Stored data entries:
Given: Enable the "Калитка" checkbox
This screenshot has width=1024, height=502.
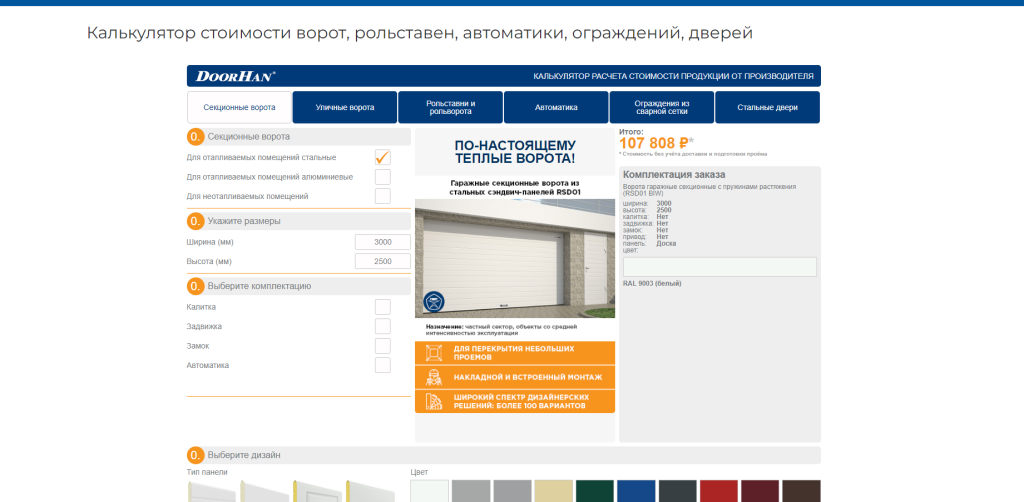Looking at the screenshot, I should (382, 307).
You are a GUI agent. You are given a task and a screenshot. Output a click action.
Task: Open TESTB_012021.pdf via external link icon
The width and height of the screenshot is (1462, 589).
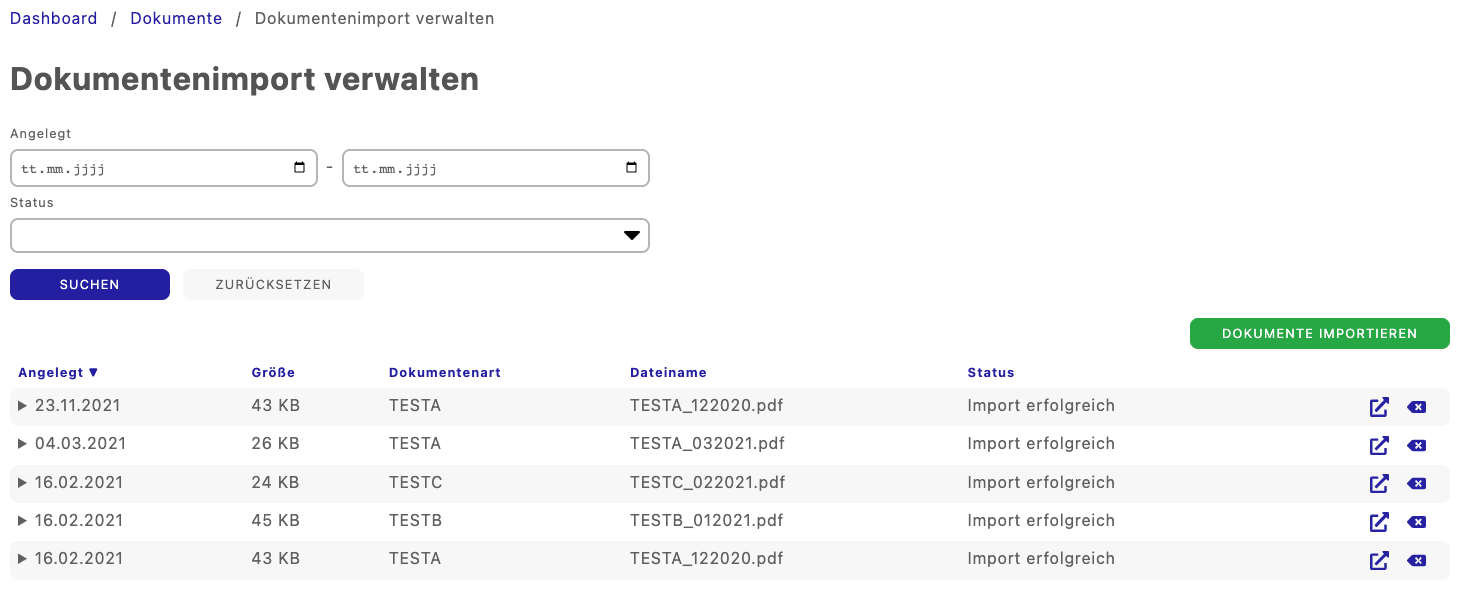pos(1379,522)
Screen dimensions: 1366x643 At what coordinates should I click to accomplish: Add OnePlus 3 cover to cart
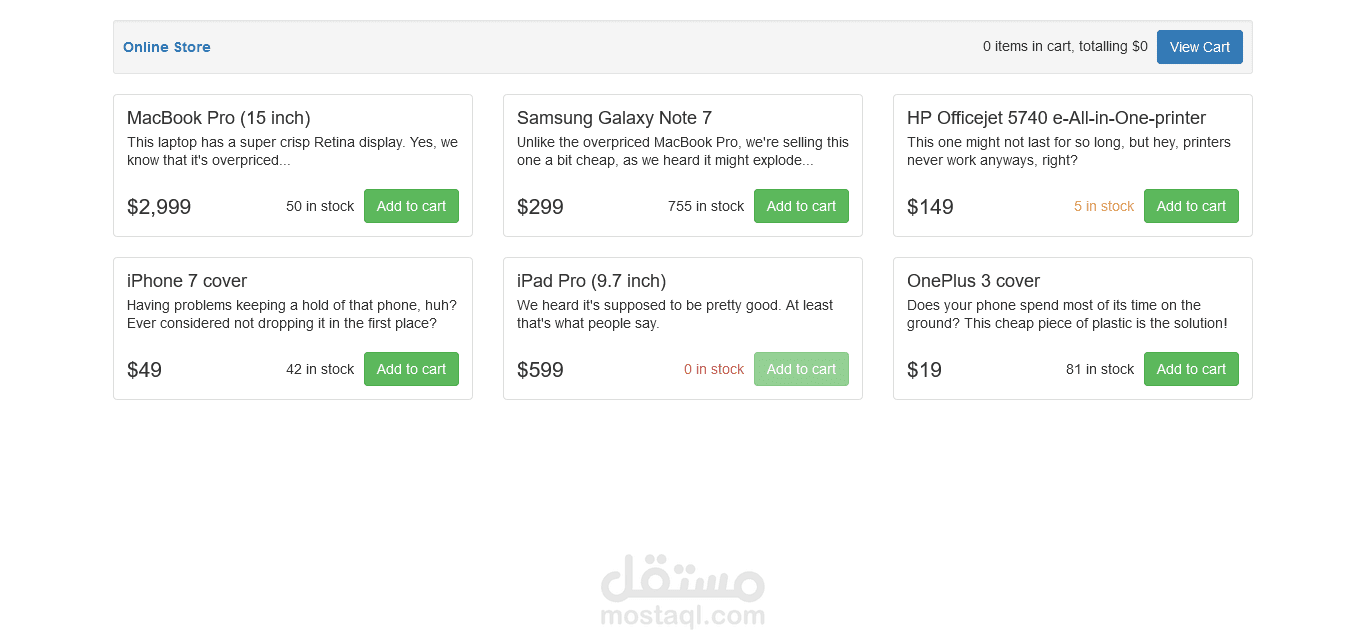point(1191,369)
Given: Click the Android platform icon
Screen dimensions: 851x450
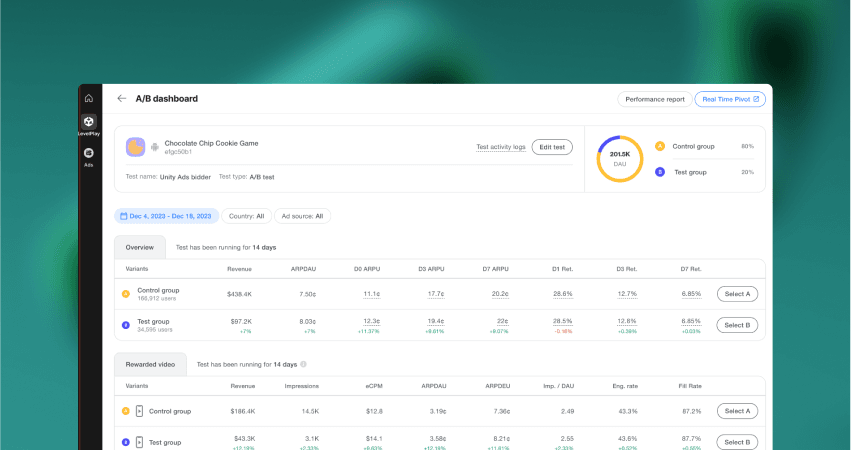Looking at the screenshot, I should [155, 147].
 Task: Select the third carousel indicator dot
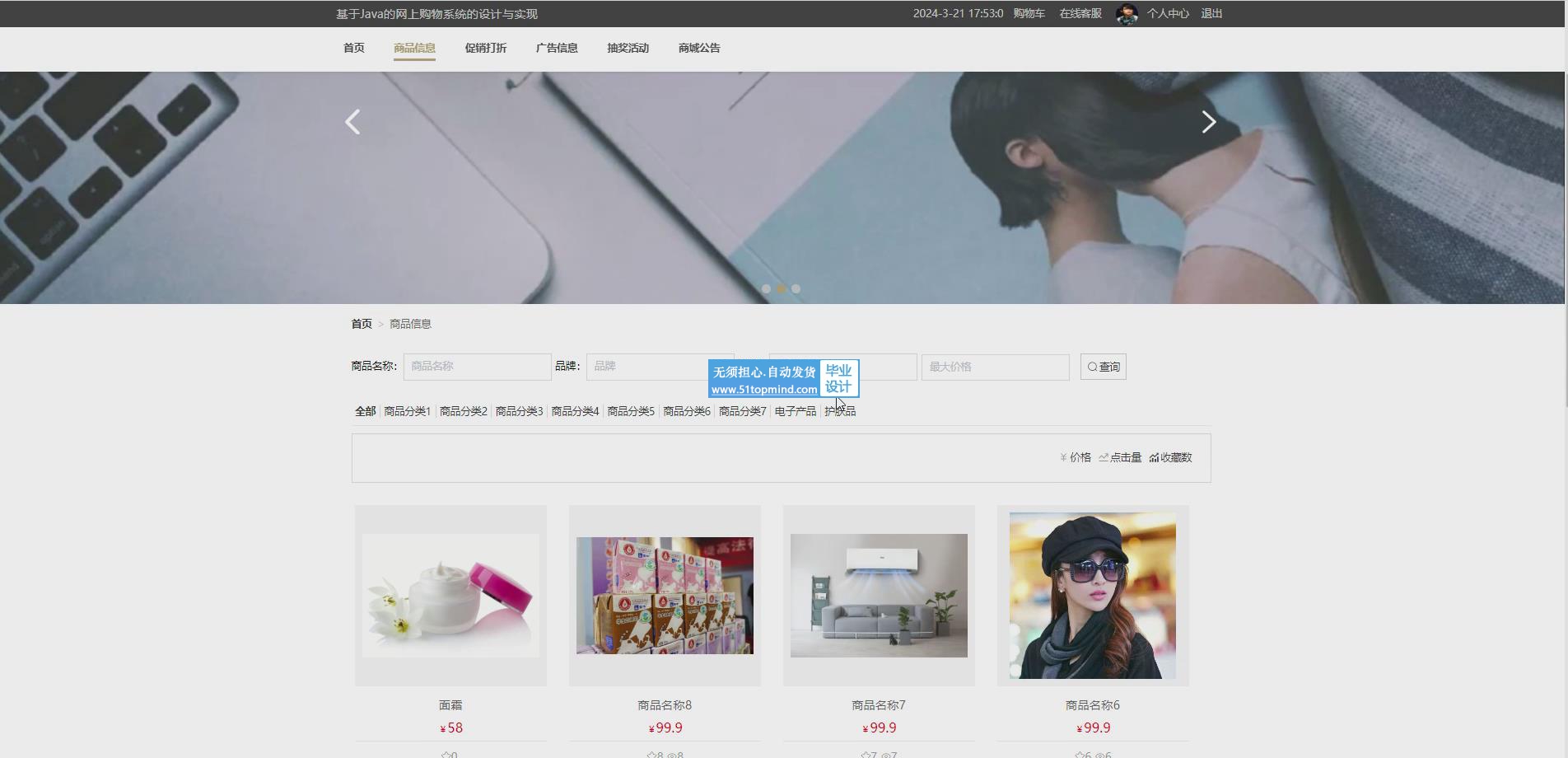(x=796, y=289)
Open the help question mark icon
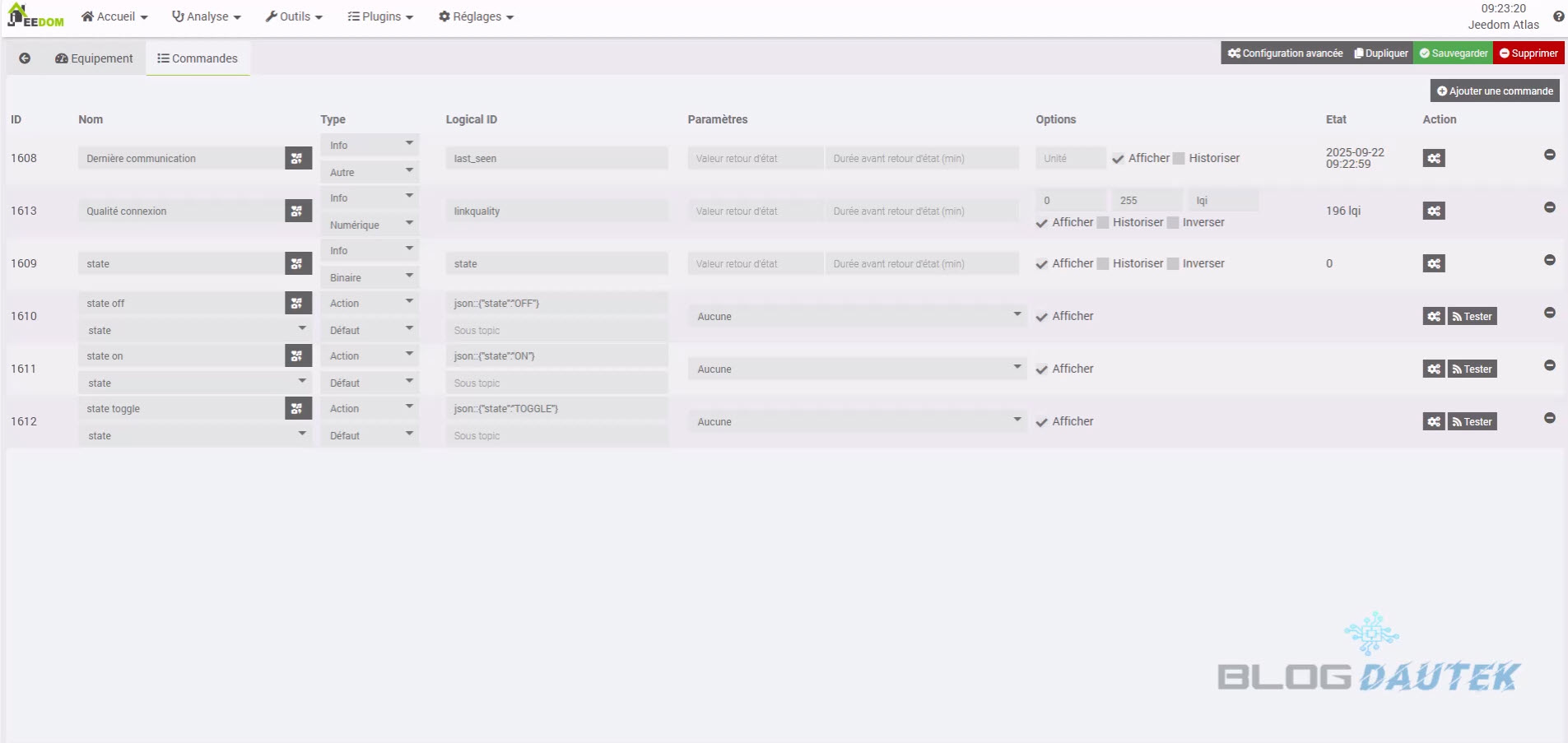Image resolution: width=1568 pixels, height=743 pixels. pos(1558,16)
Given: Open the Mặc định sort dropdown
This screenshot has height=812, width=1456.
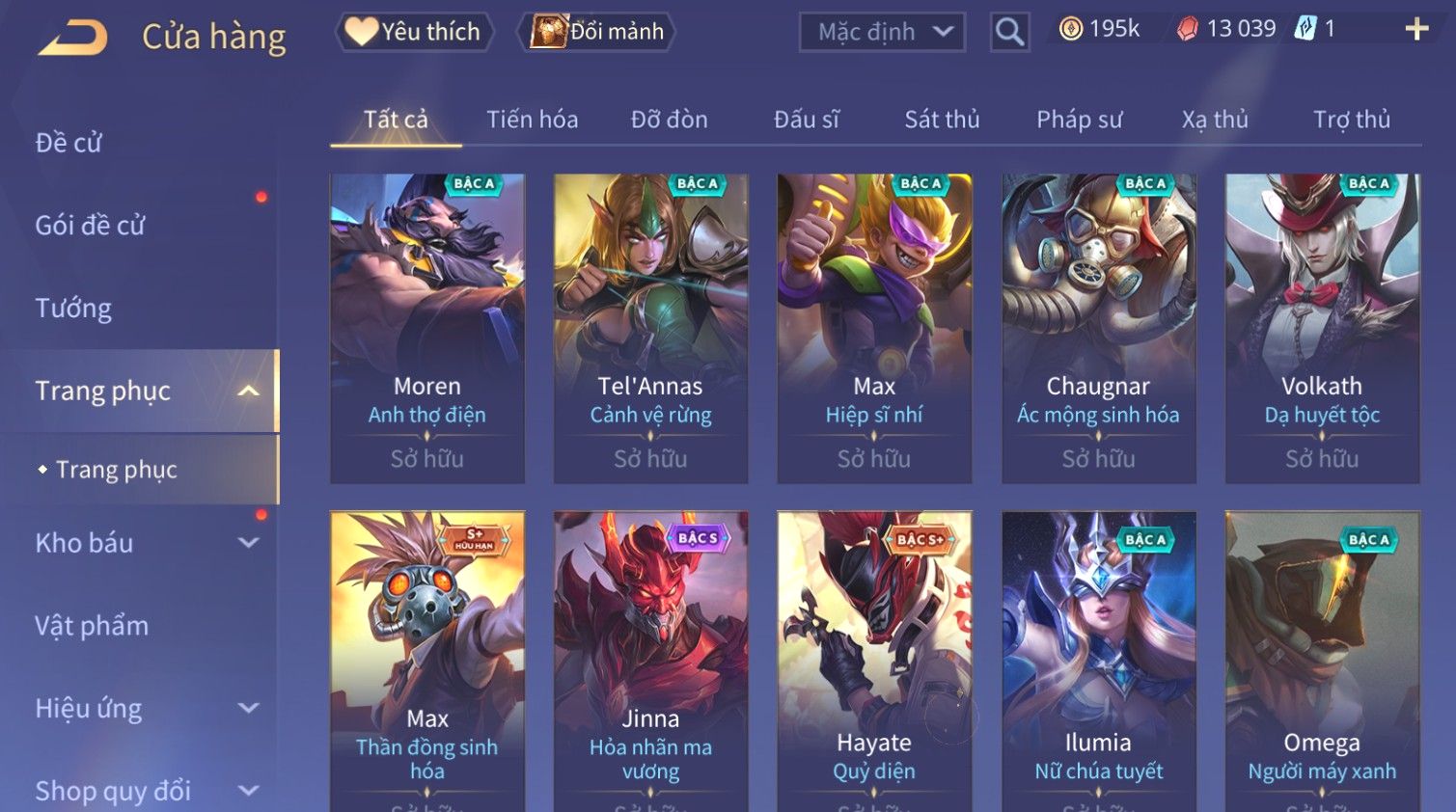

### Task requirements
Beginning with the line that contains "Task: Open TESTB_012021.pdf", output every line down to the last line of the entries above exactly as written, apart from the pictures.

### Exercise response
Task: Open TESTB_012021.pdf via external link icon
The width and height of the screenshot is (1462, 589).
pos(1379,522)
Screen dimensions: 1366x643 At what coordinates should I click to accomplish: Add OnePlus 3 cover to cart
point(1191,369)
Given: Click the Android platform icon
Screen dimensions: 851x450
Looking at the screenshot, I should [155, 147].
 Task: Select the third carousel indicator dot
(x=796, y=289)
Open the help question mark icon
Image resolution: width=1568 pixels, height=743 pixels. pos(1558,16)
Given: Open the Mặc định sort dropdown
This screenshot has height=812, width=1456.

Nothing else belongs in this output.